Background: Septic shock is characterized by systemic vasodilation and an impaired reactivity to vasoconstrictor agents. It has been suggested that an excessive release of nitric oxide has a role in this hemodynamic derangement.
Objective: To investigate whether inhibition of nitric oxide synthesis by the administration of N omega-nitro-L-arginine (LNNA), improves the vasoconstrictor effects of catecholamines in sepsis.
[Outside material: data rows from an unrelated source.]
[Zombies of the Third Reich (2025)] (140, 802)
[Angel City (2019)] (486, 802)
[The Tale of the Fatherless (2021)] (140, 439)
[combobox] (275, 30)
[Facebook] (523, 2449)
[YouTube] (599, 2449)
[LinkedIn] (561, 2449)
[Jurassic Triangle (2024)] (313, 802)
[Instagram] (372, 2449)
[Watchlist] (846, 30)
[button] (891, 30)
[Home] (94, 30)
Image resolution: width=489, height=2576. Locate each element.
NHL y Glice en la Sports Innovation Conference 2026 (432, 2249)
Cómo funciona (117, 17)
Material and methods: Mechanically ventilated and pentobarbital-anesthetized sheep received either no treatment (n = 6) or LNNA (100 mg/kg IV bolus, n = 4). Other sheep (septic group) received live Escherichia coli (E coli) (1,5* 10(9) micro-organisms/kg over 30 min) followed 1 hour later by either no treatment (n = 5) or LNNA (100 mg/kg IV bolus, n = 7). After those interventions, all sheep were given noradrenaline in a continuous IV infusion at three different doses (0.5, 1.5, and 4.5 micrograms, kg-1, min-1). Cardiovascular parameters were recorded at maximal blood pressure response achieved with each dose.
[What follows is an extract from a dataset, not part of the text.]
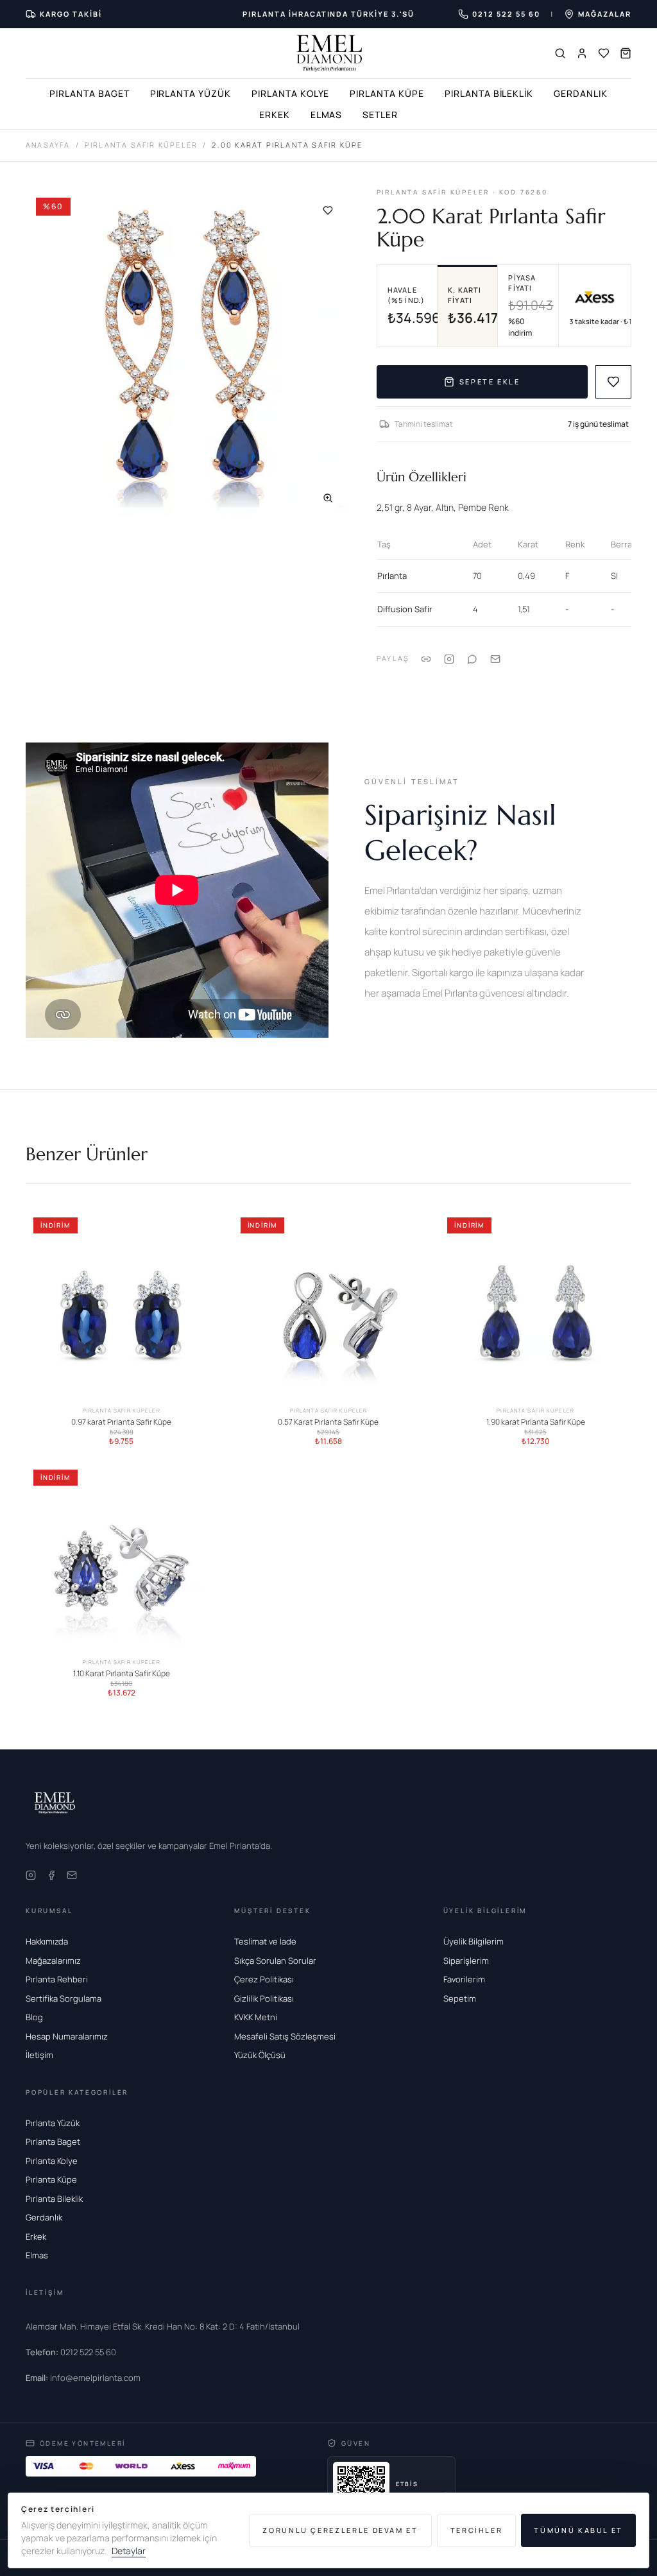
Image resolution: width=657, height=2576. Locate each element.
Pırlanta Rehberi (57, 1979)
Results: The administration of live E coli to the septic group resulted in systemic hypotension, high cardiac output, and hyperlactatemia. The LNNA caused a significant systemic and pulmonary vasoconstriction in both septic and nonseptic sheep. In nonseptic sheep, noradrenaline induced a significant increase in systemic vascular resistance (from 2,973 +/- 637 to 4,561 +/- 1,287 dyn/s/cm-5/m-2), whereas the increase caused in those that received LNNA was nonsignificant (5,562 +/- 3,489 to 6,693 +/- 2,871 dyn, s, cm-5, m-2). Septic sheep showed a nonsignificant vasoconstriction during the infusion of noradrenaline (from 1,438 +/- 1,132 to 2,244 +/- 1,391 dyn/s/cm-5/m-2). However, treatment with LNNA markedly improved the vasoconstrictor effect of noradrenaline (from 2,804 +/- 2,317 to 4,894 +/- 3,435 dyn/s/cm-5/m-2). The dose-response curve of systemic vascular resistance in these LNNA-pretreated septic sheep became very similar to the corresponding curve obtained in nonseptic animals.
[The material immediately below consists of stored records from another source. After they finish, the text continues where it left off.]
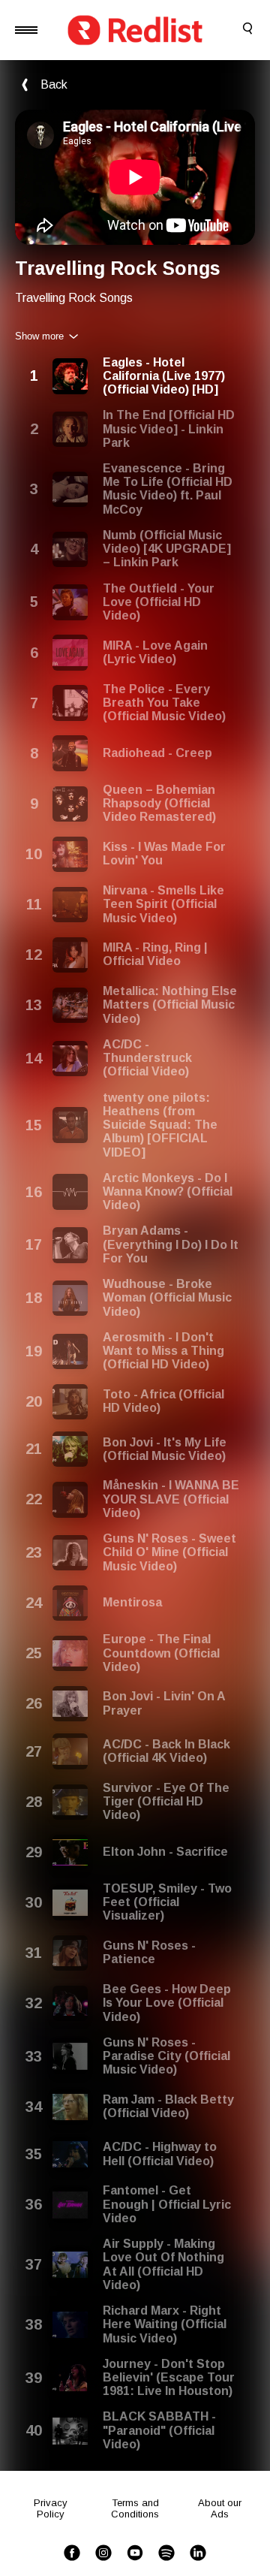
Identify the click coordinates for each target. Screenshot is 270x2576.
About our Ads (220, 2508)
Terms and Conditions (135, 2508)
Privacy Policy (51, 2508)
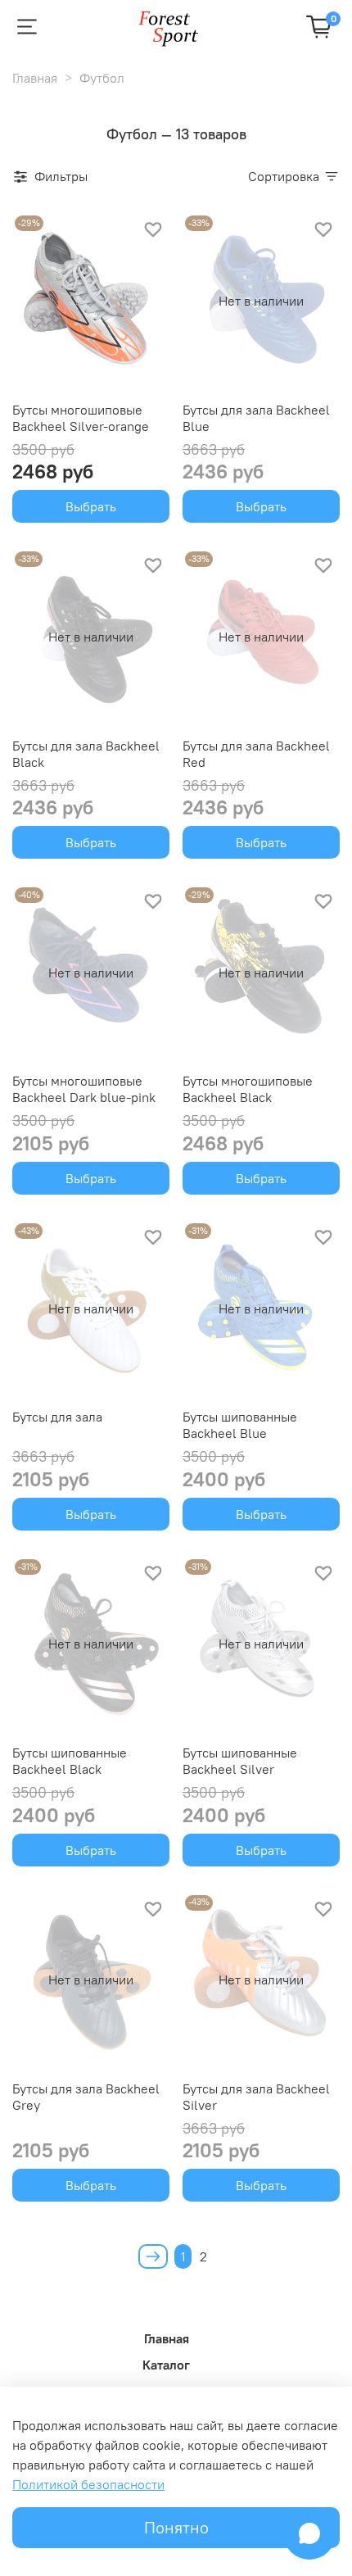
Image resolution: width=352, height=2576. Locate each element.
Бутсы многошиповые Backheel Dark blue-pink (84, 1089)
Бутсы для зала (57, 1416)
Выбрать (90, 506)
Conclusions: Inhibition of nitric oxide synthesis by the administration of LNNA significantly improves the vasoconstrictor effect of noradrenaline in septic sheep, allowing an increase in systemic vasomotor tone similar to that observed in nonseptic sheep. It is concluded that increased synthesis of nitric oxide contributes to the depressed vascular reactivity to vasoconstrictor agents characteristic of sepsis.